Values such as hard work, attention to detail, and not taking shortcuts—all things that Judge mentioned throughout his half-hour introductory press conference—are important to building a winning football program.

Watch: Giants head coach Joe Judge talks about how he plans to be a teacher in his new role and how he wants his staff to approach teaching.

Then there are the specific lessons that Judge acquired from each legendary head coach, such as how to look at the broad picture to ensure buy-in across the board.

“What I learned from Coach Saban is it’s important to address everybody, not only on what they have to do, but how it should look--what we’re going to do to get there, and why it’s important,” Judge said. 

“What you find out when you’re coaching players, they’re not robots, and if they understand what the end result is supposed to look like and why it’s important, normally those players are going to take the principles you instilled in them and in the game make a player’s adjustment, and you’re going to learn more from the players than they are as a coach because they’re going to find a better way to do it in the heat of the moment with a certain adjustment.”

That point is vital because all too often, players are asked to do things that don’t quite make sense to them, or they don’t understand. 

Absent that understanding, those players either revolt or remain close-minded to what’s being asked because they aren’t on the same page with the coaching staff.

Then there is the Belichick lesson, which is so simple it's brilliant.

“Be flexible within your personnel,” he said. “Don’t try to shove round pegs into square holes.

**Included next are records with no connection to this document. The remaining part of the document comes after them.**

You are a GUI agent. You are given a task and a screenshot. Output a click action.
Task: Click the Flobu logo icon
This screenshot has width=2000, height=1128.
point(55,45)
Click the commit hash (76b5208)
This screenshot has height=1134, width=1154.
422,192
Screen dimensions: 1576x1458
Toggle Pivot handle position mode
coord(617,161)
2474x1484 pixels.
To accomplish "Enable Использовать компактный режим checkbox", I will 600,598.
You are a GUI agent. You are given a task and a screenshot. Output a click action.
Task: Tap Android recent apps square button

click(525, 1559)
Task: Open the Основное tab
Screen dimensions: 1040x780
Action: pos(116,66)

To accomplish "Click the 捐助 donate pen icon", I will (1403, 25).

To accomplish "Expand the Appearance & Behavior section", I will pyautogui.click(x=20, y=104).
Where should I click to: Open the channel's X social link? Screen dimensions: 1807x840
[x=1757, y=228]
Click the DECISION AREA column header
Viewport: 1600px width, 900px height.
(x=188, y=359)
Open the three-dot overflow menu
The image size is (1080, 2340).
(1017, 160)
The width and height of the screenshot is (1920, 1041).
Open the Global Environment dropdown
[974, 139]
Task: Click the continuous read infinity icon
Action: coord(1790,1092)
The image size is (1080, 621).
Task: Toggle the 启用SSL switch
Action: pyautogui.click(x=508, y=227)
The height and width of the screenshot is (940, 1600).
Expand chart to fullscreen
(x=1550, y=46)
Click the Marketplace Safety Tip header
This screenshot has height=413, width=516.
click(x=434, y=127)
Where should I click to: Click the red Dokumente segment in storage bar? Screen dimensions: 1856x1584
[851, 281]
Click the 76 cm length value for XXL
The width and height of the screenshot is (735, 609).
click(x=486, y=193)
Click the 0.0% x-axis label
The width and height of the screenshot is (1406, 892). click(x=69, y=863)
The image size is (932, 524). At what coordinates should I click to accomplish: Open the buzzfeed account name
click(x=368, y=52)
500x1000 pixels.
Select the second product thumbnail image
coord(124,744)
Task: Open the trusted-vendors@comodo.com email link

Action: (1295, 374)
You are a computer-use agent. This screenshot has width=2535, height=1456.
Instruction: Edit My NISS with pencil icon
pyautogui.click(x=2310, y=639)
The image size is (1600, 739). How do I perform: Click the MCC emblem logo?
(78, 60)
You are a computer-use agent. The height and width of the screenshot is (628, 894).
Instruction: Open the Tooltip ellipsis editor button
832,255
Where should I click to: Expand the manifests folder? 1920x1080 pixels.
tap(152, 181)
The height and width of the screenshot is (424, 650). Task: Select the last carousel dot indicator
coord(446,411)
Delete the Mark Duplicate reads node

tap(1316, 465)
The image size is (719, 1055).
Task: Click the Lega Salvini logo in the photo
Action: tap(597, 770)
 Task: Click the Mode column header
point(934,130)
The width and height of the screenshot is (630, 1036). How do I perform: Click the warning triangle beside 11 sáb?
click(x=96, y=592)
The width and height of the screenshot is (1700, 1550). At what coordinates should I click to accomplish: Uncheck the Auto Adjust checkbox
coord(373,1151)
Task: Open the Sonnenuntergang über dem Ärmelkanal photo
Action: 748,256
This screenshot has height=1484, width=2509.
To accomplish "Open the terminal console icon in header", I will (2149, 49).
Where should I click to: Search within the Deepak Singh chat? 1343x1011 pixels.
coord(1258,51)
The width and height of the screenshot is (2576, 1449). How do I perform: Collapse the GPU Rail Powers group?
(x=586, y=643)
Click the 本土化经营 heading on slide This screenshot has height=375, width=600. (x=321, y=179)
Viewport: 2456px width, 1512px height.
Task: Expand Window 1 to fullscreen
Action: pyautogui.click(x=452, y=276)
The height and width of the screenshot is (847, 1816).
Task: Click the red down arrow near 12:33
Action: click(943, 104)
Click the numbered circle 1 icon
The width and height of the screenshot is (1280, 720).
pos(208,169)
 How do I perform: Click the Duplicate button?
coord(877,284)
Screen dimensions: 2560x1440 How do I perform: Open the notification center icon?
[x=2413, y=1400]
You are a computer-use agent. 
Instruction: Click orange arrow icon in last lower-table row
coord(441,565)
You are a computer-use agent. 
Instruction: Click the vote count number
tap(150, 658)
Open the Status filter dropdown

Figure out what you have. Let them play to their strengths.”

Therein lies another problem the Giants have had in the past, which is limiting players to specific roles or worse yet, asking them to do things for which their skill set isn’t a fit all for the sake of supporting a system.

Judge, who is in the early stages of assembling his coaching staff, said he wants teachers who focus on what each player offers rather than what they lack.

“Tell me what they can do, and then we’ll figure out as coaches how we can use that,” he said. “Everybody has something they can do. 

“How many castoffs do you see around the league in the NFL on another team that everyone says, ‘Wow, how’d they get that out of them?’ Maybe they weren’t closing their eyes to what they could do. We have to, as a coaching staff when we get assembled, make sure we’re sitting down, we’re patient with our players, we fully evaluate them, we find out what they can do to be an asset, and that we’re not foolish enough to not use them.”

These lessons all sound elementary, yet in the current NFL world where coaches are given restrictions regarding how much time and in what capacity they can spend with players, thinking outside the box to promote buy-in from all corners of the locker room is more important now than ever, especially for a Giants team that is looking to start giving its fan base something to cheer about.